Busy Philipps new show, Girls5Eva, is currently streaming on Peacock. I totally forgot about this show, I actually wanted to check it out. I’m going to end up downloading all these stupid streaming stations, aren’t I? Anyway, I’ll post the trailer at the bottom. It looks cute. Ashley Park is also in it, but I only caught a glimpse of her in the trailer. I know she’s wrapped up in Emily in Paris, though. To promote the show, Busy gave an interview to Health. It’s a good interview in that there was a lot I hadn’t heard from Busy before, which isn’t always the case. Like the fact that Girls5Eva is the prefect project for Busy because it involves mostly women. According to Busy, she’s done working with men, like, 4eva.
On never working with men again: I don’t ever f—ing want to work with men, like, ever. I just don’t. I spent so many years of my life doing it and so, yeah, no. I’m at a point where I’m like, “The less men, the better.” Yeah. I mean, part of the appeal was obviously taking a look at just what the show was going to be and knowing I was mostly going to be working with women.
On well-being: It changes—like everything, it’s fluid. As a woman in this country, in this world, in this time, we all have a lot of responsibilities. I do think that the idea of securing your life mask before helping others is important. The other thing is, make sure you have your s— figured out and that you are being kind to yourself. For me, that’s one of the harder things. I can be really hard on myself. Something I have been working on is thinking about the way I talk about my family and friends and then trying to be that kind and gentle on myself, too. It’s not easy, you know? Expectations to take care of other people are put on girls from a very young age—I should say girls or femme-presenting kids. That’s what Birdie is, femme-presenting nonbinary.
On people understanding Birdie’s pronouns: My mom is older and wants to understand the pronoun conversation more. There are some really good books out there—like What’s Your Pronoun? Beyond He & She by Dennis Baron. I said to my mother, “Here’s the deal: You don’t have to understand it.” That’s how I feel about all human rights—you don’t have to understand it. You can choose to believe what you want, but you don’t get to have jurisdiction over anyone else’s body or belief system.
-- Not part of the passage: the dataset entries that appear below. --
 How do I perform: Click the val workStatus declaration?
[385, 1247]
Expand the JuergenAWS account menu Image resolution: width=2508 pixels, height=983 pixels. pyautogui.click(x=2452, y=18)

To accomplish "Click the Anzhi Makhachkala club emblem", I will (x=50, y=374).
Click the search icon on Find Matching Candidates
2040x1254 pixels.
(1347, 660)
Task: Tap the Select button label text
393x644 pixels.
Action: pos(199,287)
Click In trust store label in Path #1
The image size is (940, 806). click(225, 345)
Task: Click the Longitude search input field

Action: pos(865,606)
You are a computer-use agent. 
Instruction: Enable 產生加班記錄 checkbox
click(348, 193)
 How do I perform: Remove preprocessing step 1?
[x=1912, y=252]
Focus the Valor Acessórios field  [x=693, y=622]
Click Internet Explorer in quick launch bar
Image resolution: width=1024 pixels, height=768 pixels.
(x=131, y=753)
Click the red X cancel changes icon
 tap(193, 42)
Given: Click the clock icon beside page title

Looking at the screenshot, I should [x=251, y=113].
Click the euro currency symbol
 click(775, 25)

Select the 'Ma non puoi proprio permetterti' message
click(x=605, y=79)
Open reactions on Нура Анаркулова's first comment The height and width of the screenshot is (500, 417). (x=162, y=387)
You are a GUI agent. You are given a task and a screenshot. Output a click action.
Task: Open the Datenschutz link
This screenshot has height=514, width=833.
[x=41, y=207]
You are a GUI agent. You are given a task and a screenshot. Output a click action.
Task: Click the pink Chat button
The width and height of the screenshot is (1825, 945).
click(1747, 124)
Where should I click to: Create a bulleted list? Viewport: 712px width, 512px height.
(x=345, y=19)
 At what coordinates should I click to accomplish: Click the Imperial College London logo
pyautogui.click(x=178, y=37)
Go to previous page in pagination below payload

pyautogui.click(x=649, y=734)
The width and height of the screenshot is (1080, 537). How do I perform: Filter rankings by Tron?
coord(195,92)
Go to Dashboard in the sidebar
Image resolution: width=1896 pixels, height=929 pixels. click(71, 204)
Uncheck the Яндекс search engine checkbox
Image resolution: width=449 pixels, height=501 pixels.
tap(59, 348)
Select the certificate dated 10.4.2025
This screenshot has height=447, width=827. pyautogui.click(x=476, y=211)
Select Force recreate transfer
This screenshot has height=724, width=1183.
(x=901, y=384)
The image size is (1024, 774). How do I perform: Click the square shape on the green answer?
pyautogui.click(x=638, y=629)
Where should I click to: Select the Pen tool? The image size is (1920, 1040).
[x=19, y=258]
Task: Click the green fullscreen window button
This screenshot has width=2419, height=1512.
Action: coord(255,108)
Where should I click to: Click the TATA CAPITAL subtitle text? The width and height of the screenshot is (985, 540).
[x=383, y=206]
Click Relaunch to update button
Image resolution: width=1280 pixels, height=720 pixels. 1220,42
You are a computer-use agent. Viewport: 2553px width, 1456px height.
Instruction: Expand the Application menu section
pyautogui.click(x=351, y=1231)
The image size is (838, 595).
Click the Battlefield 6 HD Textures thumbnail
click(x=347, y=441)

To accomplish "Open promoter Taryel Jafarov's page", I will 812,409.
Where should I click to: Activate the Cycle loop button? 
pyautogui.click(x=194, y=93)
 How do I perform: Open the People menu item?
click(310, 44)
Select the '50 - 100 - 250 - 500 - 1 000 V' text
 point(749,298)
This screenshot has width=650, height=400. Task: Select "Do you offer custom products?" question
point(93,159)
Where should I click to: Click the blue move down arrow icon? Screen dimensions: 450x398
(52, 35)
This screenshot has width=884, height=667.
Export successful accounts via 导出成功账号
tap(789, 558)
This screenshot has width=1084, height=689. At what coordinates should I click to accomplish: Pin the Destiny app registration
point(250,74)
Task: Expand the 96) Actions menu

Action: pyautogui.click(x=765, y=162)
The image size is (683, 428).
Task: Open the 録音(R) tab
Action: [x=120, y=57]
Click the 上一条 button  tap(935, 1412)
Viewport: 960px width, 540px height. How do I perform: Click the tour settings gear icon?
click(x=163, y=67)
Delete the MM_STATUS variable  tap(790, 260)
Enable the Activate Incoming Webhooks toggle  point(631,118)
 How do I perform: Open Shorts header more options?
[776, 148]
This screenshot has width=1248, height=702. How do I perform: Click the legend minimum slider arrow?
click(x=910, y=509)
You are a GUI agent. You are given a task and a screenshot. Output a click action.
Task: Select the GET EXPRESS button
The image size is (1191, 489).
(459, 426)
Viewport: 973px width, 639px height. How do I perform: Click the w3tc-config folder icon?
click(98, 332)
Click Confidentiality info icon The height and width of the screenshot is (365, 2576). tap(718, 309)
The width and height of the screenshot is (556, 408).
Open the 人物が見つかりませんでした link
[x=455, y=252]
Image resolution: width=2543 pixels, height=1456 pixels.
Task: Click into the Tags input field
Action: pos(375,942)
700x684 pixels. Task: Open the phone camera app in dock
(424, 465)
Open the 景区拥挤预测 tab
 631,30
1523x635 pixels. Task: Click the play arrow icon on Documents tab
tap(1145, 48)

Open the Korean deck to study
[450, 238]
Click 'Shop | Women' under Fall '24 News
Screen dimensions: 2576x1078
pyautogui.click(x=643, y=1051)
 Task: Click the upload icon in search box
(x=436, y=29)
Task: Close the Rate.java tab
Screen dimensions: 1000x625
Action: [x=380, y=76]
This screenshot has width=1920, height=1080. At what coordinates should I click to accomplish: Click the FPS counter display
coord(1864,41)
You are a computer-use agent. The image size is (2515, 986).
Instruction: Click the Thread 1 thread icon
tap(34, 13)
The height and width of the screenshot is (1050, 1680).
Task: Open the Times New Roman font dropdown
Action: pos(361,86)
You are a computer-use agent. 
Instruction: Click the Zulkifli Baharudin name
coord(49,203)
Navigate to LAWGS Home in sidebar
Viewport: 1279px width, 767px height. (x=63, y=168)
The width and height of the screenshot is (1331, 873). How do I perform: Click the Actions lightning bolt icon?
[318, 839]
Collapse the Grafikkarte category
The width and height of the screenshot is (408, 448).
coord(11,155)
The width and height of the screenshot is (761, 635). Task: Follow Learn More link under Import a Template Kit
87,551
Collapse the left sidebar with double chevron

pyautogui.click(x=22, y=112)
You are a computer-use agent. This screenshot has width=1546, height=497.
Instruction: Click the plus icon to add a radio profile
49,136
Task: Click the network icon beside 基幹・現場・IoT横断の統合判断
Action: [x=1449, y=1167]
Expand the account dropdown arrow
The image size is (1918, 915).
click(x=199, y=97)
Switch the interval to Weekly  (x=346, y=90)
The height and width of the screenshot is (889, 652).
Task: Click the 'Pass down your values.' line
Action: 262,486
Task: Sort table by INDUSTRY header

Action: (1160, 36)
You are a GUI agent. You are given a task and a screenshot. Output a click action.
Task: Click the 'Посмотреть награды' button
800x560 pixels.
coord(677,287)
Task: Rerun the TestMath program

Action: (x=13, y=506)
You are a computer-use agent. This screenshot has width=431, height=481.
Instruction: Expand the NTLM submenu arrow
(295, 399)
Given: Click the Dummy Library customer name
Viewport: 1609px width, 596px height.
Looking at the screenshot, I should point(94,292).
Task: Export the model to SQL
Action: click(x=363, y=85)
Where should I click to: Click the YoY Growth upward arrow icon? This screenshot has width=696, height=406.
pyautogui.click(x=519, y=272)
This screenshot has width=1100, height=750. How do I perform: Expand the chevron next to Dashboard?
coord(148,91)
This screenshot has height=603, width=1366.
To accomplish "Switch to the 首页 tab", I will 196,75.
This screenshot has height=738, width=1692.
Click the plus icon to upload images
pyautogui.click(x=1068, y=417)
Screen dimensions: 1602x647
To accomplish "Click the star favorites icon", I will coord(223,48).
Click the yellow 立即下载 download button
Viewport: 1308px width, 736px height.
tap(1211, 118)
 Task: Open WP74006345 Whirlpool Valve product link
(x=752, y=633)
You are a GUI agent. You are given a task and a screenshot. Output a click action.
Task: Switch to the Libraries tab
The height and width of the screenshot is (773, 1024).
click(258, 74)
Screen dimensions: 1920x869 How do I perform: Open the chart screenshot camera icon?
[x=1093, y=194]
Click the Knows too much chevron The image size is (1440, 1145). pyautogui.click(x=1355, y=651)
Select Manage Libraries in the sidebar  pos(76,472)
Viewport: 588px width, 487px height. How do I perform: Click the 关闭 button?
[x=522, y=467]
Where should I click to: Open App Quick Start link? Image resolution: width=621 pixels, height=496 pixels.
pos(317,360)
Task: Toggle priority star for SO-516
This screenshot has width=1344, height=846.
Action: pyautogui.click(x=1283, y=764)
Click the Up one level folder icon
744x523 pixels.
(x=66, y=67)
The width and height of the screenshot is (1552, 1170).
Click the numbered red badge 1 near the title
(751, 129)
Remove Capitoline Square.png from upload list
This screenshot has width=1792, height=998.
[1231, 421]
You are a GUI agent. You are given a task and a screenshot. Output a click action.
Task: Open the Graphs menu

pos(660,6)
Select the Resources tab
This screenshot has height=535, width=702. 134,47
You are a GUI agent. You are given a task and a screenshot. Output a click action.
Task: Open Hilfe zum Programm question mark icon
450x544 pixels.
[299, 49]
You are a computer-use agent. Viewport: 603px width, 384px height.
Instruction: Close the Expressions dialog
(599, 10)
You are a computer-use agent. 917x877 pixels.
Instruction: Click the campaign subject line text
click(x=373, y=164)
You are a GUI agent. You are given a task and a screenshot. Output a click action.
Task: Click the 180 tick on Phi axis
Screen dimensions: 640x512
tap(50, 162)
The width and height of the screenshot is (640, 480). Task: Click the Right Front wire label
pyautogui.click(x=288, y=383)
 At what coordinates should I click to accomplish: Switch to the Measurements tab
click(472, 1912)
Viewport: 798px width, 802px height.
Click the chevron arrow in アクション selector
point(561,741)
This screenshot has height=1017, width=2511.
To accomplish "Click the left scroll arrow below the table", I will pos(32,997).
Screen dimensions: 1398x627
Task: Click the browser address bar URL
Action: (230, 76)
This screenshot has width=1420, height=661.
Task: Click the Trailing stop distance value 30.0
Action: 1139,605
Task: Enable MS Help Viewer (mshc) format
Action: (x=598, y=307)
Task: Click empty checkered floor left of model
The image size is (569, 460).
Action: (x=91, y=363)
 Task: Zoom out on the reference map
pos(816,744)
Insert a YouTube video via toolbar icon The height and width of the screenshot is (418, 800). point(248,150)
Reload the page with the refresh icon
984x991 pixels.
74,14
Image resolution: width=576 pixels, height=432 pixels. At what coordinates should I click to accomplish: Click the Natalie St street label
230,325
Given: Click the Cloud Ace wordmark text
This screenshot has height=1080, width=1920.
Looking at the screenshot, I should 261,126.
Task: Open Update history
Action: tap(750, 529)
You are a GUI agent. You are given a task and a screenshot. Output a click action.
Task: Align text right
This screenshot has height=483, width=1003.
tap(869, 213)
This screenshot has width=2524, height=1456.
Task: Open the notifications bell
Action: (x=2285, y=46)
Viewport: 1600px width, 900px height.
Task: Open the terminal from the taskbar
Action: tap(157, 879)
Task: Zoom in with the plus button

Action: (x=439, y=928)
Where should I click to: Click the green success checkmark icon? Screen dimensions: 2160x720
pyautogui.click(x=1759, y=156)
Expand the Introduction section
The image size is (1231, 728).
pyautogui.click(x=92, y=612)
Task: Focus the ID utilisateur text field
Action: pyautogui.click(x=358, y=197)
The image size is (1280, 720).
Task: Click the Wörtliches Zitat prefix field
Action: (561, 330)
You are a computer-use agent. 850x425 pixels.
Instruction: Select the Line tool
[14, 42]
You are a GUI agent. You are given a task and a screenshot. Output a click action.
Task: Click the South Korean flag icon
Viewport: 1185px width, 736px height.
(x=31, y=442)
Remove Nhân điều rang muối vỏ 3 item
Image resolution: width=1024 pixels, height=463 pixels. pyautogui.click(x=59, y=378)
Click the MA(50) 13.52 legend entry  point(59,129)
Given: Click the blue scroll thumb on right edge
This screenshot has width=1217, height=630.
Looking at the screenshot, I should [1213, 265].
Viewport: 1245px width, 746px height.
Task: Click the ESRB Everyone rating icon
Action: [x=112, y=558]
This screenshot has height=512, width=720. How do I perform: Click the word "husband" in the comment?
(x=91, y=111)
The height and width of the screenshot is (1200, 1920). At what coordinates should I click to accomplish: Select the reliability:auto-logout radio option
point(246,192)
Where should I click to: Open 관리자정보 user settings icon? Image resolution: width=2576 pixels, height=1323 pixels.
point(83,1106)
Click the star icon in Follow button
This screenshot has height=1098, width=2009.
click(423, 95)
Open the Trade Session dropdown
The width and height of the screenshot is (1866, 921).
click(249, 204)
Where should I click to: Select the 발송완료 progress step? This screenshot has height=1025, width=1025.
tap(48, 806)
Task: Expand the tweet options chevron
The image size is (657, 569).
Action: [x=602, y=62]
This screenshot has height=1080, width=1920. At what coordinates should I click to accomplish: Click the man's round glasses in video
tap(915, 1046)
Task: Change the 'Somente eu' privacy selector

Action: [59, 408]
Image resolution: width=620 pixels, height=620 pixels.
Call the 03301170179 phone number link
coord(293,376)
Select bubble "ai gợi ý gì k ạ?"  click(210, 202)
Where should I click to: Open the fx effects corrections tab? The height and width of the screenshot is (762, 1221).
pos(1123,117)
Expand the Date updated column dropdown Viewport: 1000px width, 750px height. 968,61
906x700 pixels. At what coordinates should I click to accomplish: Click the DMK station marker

On parenting: I think the secret with kids is leading by example. I make a concerted effort to be aware of how I talk about diet and exercise around them—like, what my intention and goals are with those things. I’m also lucky that I have a partner in Marc, who does cycling and works out for his own mental health. We talk about therapy in our house and never shy away from hard conversations. I’ve always been open—but not in that “I’m not a regular mom; I’m a cool mom” way. I don’t want to be my kids’ best friend. I want them to know by watching me what my values are and the things that are important. You can tell your kids to stand up for what’s right until you’re blue in the face. If they don’t see you doing it, they never will.
I didn’t edit out anything in which Busy further detailed why she doesn’t want to work with men. The answer above is all she said on the matter. Clearly, she feels strongly about it, but it also sounds like there’s a story there. Maybe there’s an answer in the show itself. Or maybe it’s as simple as Busy has spent the majority of her career with male-heavy cast and crews. Fortunately, it’s Busy, so we will probably get a follow up on this. And she also retired from acting when her pilot with Casey Wilson didn’t get picked up in 2017, so we also know there’s some wiggle room there.
I like most of what she said in the interview. I, too, am trying to treat myself as kind as I think others deserve. It’s hard to remember to do that. And I have never sought to be friends with my kids, also preferring to keep the discussion honest, even if it’s difficult. I am chewing on Busy’s comments about not having to understand human rights to treat people with respect. I love Busy’s last sentence, “you don’t get to have jurisdiction over anyone else’s body or belief system.” And I used to feel like she did, that a person doesn’t have to understand something, just keep their mouth shut. But I’m changing my mind on how much understanding is necessary for true change to come about. I’m not criticizing her answer, just wrestling with it a bit.